▶ _DIRECTIONS_
Extract the stretch of lines that starts at the line with "Instruction: Click the" and ends at the last line of the data below. Give it exactly, without pictures.
:: DATA EXTRACTS ::
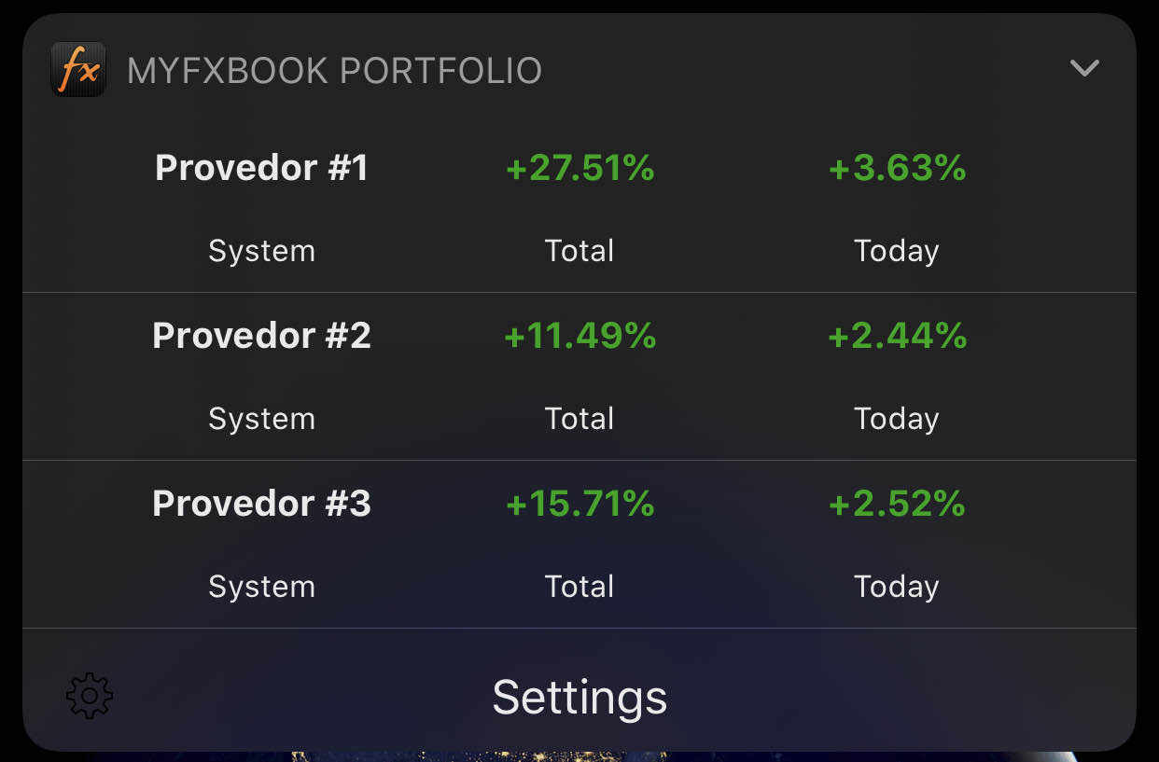
Task: Select the Provedor #3 system name
Action: click(261, 504)
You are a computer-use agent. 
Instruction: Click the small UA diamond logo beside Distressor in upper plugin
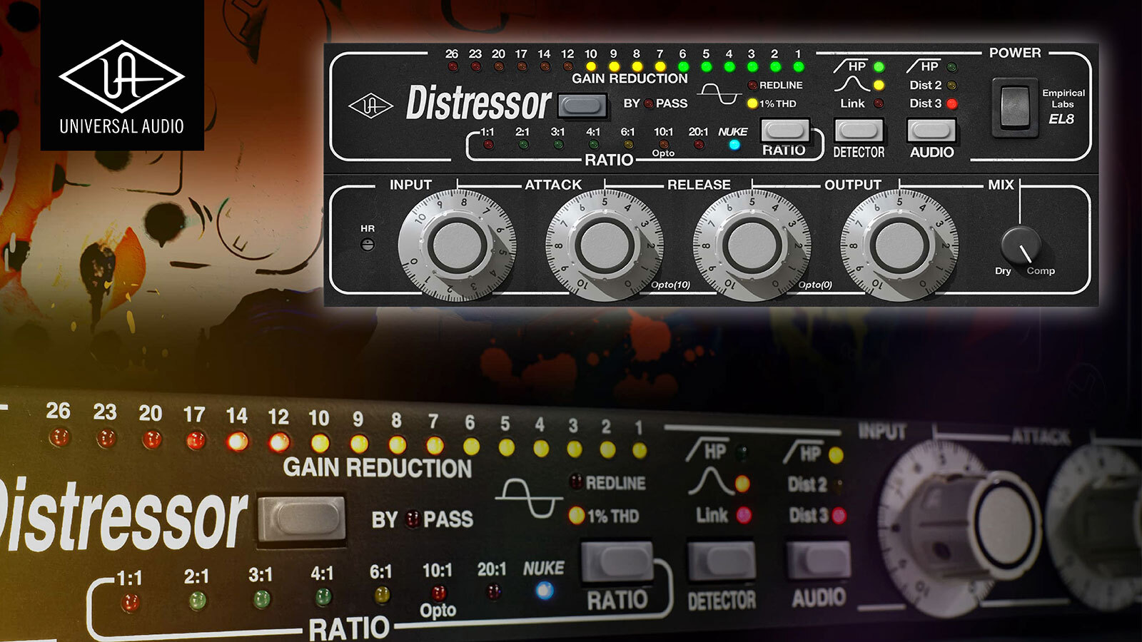point(370,106)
:::
▶ _ANSWER TO THE EXERCISE_
Instruction: Click the small UA diamond logo beside Distressor in upper plugin
point(370,106)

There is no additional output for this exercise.